When Julie Douglas, an Indiana farm girl and part of the ag communications staff at Purdue University, returned from a short trip to Kabul University, her stories of an area starved for education but locked out of the modern world by war and regime rule for nearly 30 years, sparked an interest to learn more. She was there because she was covering how Rick Foster, a Purdue entomologist, was trying to help people there learn about insect control.
The education void is so large that when Afghan professors come here to train, those who deal with insects don't even know there is such a thing as insect nomenclature. When they want to share with their students, they must hand-draw illustrations. Many of the faculty at Kabul University left once war shut down the university.
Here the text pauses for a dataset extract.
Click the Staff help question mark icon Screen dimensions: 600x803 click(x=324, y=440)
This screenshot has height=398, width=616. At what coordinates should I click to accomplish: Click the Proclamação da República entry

Closed for eight years, it is making a comeback, but it is a sad, slow process, sources say.
To find out more, Indiana Prairie Farmer spoke with Ned Kalb, the only Purdue connection permanently on the ground in the country. Other professors helping in what's called the A-four project, trying to bring agricultural education up to speed there, come and go. Kalb will be there until early December.
Kalb was once Extension educator, serving in Marion County, amongst other places. After retirement, he and his wife were both involved in various types of international work. That qualified him for the role he plays know, trying to encourage professors to become better trained in Kabul.
Even students know the education is substandard, Kalb says. "But many are optimistic. I really think there is great potential here, and I feel we're making a difference. If I didn't think so, I would have went home long ago," Kalb says.
His sacrifice includes being away from his wife and family. Fortunately, he can talk to them at bargain prices, the same way he did the interview, over a communication system that utilizes the Internet. He talks into his computer, whoever he's talking to on the other side of the world uses a land-line phone. In a place where open sewers run down next to the sidewalks, such advanced communication seems out of place. It's just another part of the puzzle that exists in that part of the world.
"Security is something that becomes part of your life," Kalb says. If you feared for your safety constantly, you couldn't function, he notes. Yet it's something you never forget about at any time. "You learn to do things randomly," he says. "You don't know who might be watching in the shadows, looking for a pattern in your life. I wouldn't dream of walking to the university and walking home at the same times every day, or going to the market at the same time every week. You vary your schedule at random. It's just one of the things you do that helps protect yourself.